Tantangan literasi menghadirkan realitas paling menusuk. 45% siswa sekolah dasar di Sumba masih bergulat dengan huruf dan kalimat. Setiap kata yang sulit dieja, setiap kalimat yang tersendat adalah pertanda bahwa sistem pendidikan membutuhkan transformasi mendasar. Bukan sekadar perbaikan kosmetik, melainkan rekonstruksi total.
Transformasi membutuhkan pendekatan holistik. Revitalisasi guru melalui program sertifikasi berkelanjutan, pengembangan kurikulum yang mengintegrasikan pengetahuan global dengan kearifan lokal, serta pembangunan infrastruktur digital bukan sekadar mimpi, melainkan keniscayaan.
Sumba adalah miniatur harapan. Wilayah ini tidak boleh dipandang sebagai terminal akhir, melainkan titik awal perjalanan panjang menuju pencerahan. Setiap anak Sumba adalah potensi yang menunggu untuk dinyalakan, setiap ruang kelas adalah laboratorium transformasi sosial.
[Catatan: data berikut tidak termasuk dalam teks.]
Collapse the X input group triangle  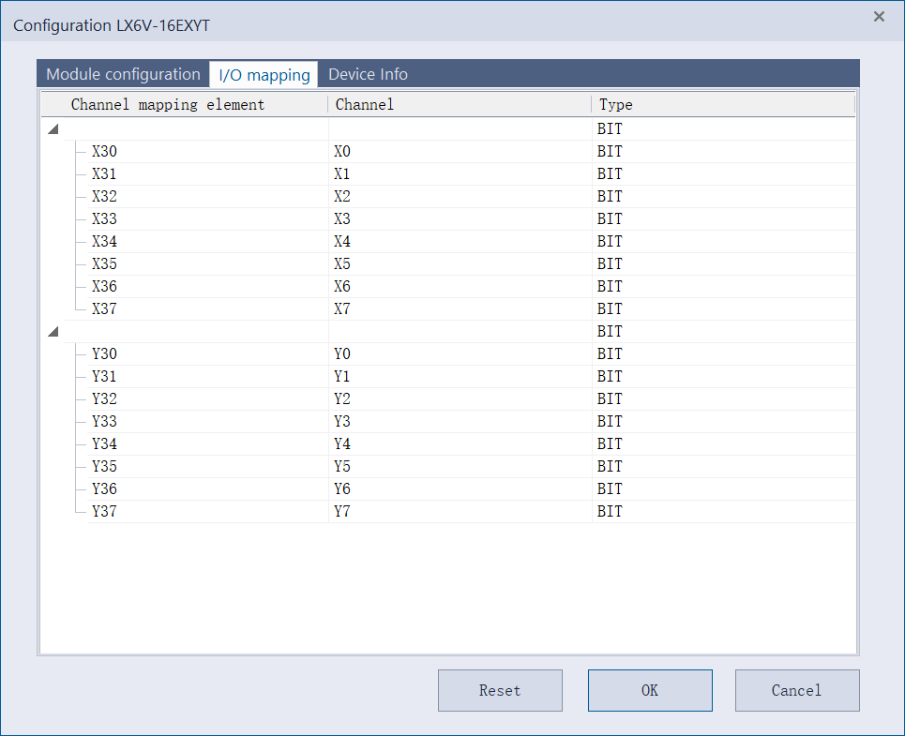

Pendidikan adalah peluru paling ampuh melawan kemiskinan, ketidakberdayaan, dan keterbatasan. Di Sumba, peluru ini sedang kita persiapkan dengan keyakinan bahwa setiap anak memiliki hak untuk tumbuh, berkembang, dan pada akhirnya, bersinar.
Inilah saatnya kita tidak sekadar berbicara tentang pendidikan, tetapi bertindak. Sumba menunggu, dan masa depan sedang memandang kita.